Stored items
--------
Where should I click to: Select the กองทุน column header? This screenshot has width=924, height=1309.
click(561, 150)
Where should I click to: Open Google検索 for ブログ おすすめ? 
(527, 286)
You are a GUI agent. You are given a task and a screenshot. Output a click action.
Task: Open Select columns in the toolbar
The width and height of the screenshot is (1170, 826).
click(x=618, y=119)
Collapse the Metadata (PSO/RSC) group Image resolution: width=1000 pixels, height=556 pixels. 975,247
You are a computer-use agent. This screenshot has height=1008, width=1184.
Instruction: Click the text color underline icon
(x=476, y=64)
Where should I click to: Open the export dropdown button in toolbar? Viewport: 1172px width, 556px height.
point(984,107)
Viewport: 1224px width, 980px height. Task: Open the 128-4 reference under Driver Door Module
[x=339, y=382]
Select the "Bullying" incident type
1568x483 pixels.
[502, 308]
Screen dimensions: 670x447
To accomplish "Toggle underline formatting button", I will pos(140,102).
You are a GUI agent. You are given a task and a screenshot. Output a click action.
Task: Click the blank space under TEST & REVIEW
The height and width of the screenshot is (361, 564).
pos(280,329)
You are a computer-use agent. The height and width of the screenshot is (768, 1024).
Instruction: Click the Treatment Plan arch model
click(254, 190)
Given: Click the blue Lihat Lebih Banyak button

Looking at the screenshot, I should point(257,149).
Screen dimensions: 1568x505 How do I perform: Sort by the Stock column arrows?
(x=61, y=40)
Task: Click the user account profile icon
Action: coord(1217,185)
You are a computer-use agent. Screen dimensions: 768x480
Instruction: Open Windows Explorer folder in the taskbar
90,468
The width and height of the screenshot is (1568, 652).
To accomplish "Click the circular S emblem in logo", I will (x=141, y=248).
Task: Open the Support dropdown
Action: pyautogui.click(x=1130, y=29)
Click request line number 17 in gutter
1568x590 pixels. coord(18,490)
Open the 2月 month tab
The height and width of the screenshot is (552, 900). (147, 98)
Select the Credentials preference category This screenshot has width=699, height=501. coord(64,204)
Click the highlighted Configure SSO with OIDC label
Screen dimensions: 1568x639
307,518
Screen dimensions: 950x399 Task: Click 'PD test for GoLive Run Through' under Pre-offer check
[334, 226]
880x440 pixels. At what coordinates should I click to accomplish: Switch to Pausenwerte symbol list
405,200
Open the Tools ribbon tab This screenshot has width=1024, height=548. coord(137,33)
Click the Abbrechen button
--------
[About this task] Determine how many lines in the records include the word "computer", and reply with that number alone.

[Your response] 3